Abstract

Esophageal squamous cell carcinoma (ESCC) is the most popular pathology of esophageal cancer (EC) in China, especially in Henan province, mid-east of China. Presently, targeting DNA damage repair (DDR) factors is a promising approach for cancer therapy. Our group has been focusing on exploring the DDR factors overexpressed in ESCC tissues to provide potential targets for therapies for many years. RAP80/UIMC1 (ubiquitin interaction motif containing 1), one of those DDR factors we tested, was highly overexpressed in ESCC tissues compared with adjacent normal tissues. Moreover, the RAP80 mRNA level was validated to be an independent prognosis biomarker for the overall survival time of ESCC patients. The following biological assays revealed that it promoted cell proliferation both in vitro and in vivo, inhibited cell apoptosis at both early and late stages, and participated in G2/M checkpoint regulation.
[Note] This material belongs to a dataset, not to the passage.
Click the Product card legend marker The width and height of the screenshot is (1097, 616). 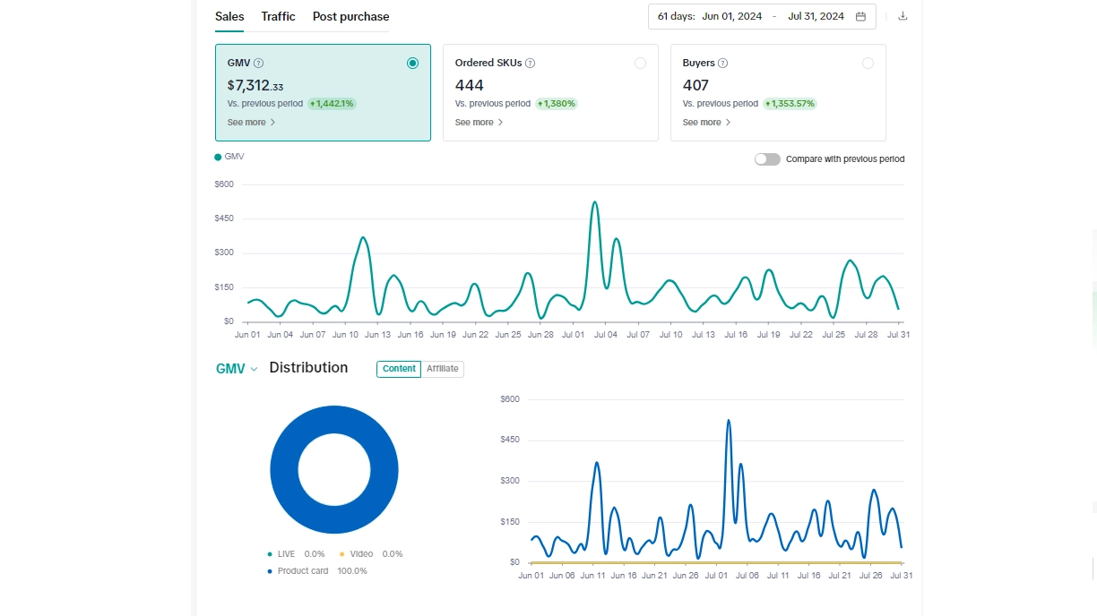(x=270, y=571)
Even though studies have reported that ATM phosphorylates RAP80 at different serine sites upon DNA damage, the reversal regulation of RAP80 on the activity of ATM has never been investigated. In the study, mechanism explorations revealed that RAP80 positively regulated the ATM activity via proteasome–ubiquitination pathway to promote the transition of G2/M phase in cell cycle. By examining a number of E3 ubiquitination ligases (Ub) and deubiquitination (DUb) enzymes, we found that RAP80 positively regulated the stability of USP13 to promote cell proliferation of EC cells. Moreover, inhibition of RAP80 greatly sensitized EC cells to ATM inhibitor KU-55933, triggering a potential combination of RAP80 inhibitors and ATM inhibitors to enhance the therapeutic efficiency of ESCC patients for the clinicians.